What the exercise asks =>
For the records that follow, please set down exactly the lines between the one holding "Click the laptop illustration icon" and the one holding "Open the 文字查找", inclusive, and only those.

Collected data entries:

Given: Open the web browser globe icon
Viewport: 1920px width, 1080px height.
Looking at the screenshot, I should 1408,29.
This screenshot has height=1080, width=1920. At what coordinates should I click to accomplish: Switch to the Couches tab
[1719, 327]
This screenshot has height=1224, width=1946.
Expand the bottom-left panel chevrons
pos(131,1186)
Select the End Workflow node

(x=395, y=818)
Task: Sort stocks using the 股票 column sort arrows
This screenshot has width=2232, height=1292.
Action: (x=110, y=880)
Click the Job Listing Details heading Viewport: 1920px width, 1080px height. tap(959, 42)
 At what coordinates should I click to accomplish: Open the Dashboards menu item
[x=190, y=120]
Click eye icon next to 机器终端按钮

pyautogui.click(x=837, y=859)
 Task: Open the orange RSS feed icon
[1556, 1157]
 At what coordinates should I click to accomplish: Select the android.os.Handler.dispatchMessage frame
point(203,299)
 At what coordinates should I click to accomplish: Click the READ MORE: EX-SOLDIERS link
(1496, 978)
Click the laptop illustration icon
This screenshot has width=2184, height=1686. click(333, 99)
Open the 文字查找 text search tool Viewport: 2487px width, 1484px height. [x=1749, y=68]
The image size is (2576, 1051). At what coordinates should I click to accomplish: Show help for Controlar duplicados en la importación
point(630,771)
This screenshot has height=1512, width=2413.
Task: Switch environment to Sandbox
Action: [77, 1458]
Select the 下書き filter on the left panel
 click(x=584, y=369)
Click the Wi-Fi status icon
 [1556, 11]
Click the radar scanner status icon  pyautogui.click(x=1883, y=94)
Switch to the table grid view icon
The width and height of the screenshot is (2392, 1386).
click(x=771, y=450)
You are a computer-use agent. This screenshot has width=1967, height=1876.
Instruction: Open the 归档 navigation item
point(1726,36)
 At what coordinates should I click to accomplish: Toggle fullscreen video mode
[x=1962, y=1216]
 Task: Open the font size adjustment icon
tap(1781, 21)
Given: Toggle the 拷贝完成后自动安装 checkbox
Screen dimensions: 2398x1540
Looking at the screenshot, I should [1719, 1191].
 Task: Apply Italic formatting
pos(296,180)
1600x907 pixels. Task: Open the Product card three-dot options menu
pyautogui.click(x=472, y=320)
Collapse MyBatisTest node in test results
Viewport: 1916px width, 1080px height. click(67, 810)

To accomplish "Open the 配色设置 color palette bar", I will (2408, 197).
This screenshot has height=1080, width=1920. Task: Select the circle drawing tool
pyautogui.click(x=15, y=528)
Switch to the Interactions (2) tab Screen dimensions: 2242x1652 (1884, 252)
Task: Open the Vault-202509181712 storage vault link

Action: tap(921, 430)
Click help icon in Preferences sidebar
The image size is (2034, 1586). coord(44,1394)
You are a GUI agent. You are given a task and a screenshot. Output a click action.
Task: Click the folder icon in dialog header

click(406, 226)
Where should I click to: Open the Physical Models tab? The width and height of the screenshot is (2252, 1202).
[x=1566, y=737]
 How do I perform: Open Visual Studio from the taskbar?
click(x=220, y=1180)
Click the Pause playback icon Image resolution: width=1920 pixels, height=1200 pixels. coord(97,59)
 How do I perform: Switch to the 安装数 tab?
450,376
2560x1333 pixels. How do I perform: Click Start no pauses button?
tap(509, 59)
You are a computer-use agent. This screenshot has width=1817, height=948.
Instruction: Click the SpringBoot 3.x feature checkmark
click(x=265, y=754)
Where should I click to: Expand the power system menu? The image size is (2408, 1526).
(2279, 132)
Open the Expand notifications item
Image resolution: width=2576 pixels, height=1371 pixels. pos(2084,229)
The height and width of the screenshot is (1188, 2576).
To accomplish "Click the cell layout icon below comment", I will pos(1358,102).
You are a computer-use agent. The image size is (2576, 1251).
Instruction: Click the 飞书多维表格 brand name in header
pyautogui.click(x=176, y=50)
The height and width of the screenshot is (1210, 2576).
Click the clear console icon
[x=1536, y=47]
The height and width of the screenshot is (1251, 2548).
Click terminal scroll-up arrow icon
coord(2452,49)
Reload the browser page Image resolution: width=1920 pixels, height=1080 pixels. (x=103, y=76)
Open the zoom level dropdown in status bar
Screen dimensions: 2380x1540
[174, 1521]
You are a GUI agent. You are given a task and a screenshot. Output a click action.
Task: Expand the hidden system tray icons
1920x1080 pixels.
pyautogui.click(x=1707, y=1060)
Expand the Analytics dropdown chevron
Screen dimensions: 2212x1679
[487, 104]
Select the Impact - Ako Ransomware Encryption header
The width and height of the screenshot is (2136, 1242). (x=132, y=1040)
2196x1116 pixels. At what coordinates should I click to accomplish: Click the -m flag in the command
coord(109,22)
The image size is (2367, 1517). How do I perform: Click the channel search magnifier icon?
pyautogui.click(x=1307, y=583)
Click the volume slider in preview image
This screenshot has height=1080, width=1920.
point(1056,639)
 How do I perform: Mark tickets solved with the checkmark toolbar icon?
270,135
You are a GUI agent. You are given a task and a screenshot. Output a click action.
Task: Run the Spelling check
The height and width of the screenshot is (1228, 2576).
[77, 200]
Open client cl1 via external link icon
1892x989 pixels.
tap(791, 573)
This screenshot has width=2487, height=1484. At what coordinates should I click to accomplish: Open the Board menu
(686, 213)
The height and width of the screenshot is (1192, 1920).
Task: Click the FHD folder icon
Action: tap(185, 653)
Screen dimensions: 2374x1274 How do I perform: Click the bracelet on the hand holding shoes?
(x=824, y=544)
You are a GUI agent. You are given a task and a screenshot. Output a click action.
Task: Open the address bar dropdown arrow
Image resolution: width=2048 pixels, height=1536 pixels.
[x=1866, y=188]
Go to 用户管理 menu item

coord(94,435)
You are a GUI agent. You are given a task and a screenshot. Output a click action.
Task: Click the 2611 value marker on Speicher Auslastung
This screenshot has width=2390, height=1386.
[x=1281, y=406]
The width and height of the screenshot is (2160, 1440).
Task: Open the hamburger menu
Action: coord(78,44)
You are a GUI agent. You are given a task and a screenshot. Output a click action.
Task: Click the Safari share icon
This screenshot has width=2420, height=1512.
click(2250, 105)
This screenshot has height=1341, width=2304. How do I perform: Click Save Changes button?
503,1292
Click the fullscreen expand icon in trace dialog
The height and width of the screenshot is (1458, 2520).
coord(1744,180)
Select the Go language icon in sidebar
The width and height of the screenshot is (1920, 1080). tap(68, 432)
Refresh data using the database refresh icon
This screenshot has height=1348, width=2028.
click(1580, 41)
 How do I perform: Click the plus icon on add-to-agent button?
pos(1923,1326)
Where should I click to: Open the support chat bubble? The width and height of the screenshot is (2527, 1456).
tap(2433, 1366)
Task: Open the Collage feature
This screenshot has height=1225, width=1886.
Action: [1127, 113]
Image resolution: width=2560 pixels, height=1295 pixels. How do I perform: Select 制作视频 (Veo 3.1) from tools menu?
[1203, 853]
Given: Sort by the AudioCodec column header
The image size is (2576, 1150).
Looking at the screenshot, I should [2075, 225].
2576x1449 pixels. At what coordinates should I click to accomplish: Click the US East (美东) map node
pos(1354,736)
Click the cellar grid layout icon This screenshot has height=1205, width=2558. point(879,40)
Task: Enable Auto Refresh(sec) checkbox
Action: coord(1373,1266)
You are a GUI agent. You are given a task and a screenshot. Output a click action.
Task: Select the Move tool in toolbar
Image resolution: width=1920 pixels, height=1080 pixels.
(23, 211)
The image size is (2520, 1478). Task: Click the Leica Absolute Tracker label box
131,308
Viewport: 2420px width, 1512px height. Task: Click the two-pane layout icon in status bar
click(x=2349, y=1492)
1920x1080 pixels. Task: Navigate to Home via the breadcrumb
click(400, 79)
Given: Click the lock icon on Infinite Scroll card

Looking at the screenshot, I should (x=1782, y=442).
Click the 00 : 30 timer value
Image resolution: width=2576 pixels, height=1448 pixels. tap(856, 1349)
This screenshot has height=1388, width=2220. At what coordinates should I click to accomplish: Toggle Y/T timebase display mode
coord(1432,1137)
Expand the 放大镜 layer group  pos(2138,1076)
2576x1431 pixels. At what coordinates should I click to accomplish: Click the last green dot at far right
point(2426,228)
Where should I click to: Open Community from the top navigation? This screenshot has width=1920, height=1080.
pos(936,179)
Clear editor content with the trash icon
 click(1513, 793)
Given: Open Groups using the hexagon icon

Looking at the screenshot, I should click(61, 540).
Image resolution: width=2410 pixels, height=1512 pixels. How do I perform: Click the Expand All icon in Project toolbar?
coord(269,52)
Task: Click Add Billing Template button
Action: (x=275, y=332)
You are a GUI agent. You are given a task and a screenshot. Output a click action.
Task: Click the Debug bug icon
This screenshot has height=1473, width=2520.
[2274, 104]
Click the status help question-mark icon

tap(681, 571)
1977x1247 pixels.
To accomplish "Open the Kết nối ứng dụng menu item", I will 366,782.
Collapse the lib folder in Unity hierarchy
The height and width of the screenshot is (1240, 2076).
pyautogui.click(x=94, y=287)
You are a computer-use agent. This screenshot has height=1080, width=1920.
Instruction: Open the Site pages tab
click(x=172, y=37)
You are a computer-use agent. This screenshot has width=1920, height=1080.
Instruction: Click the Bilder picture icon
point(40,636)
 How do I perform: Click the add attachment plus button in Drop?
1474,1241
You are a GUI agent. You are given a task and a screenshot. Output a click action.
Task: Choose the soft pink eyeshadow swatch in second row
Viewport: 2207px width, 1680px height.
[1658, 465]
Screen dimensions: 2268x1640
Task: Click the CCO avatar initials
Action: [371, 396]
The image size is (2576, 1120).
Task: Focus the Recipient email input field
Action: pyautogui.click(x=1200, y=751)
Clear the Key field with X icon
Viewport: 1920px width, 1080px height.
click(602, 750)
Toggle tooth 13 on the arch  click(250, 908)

Result of this task =>
Click the laptop illustration icon
This screenshot has width=2184, height=1686. click(333, 99)
Open the 文字查找 text search tool Viewport: 2487px width, 1484px height. [x=1749, y=68]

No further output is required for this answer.